Viktor Gyokeres did more than score for Sweden in the playoff. He dragged the national team back to the World Cup with four goals in two matches, capped by the dramatic winner against Poland that secured a place at the tournament and ended an eight-year wait.
That is why his name is being searched now. Sweden had arrived in the playoff after a disappointing qualifying campaign that had left supporters wondering whether another talented generation would miss a major tournament, but Gyokeres turned the run into something far bigger than a rescue act. The forward returned to Arsenal after the win, and his form has followed him into club football, where he later scored crucial goals in a Premier League title win and in the final of the Liga dos Campeões.

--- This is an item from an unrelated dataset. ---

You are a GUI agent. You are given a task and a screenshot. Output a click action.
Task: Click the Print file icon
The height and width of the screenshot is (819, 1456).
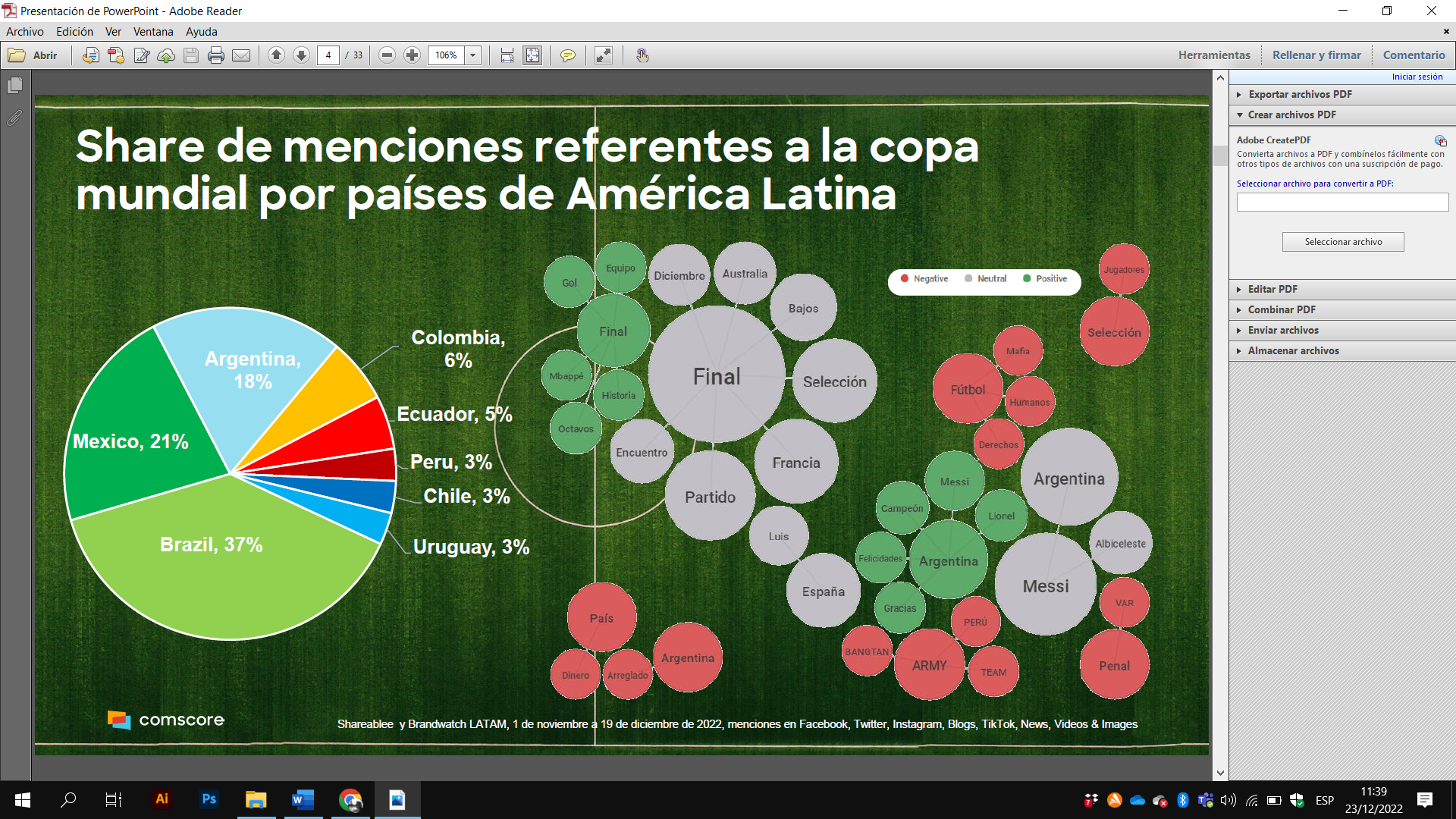216,55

Before the decisive goal against Poland, Gyokeres had already scored a hat-trick against Ukraine in the playoff semifinal, and the two performances gave Sweden the kind of certainty it had lacked for months. Johanna Frändén said those matches represented a turning point in how he is viewed at home, a change that fits the numbers as much as the mood. Four goals in two playoff matches is not a lucky burst. It is a striker taking control of a campaign and forcing the country to see him differently.
The harder part comes next. Sweden has been drawn with Holanda, Japão and Tunísia, a group that makes the return to the World Cup feel earned rather than comfortable. The team enters it as an outsider, which is a reminder that Gyokeres has solved one problem but not the whole one: he has changed the conversation around Sweden, yet the tournament will decide whether that new status lasts beyond the playoff glow.
For now, though, the story belongs to one forward who kept Sweden alive when the campaign had been slipping away. Gyokeres gave the national team its first World Cup in eight years, and he did it in a way that left no doubt about who carried it there.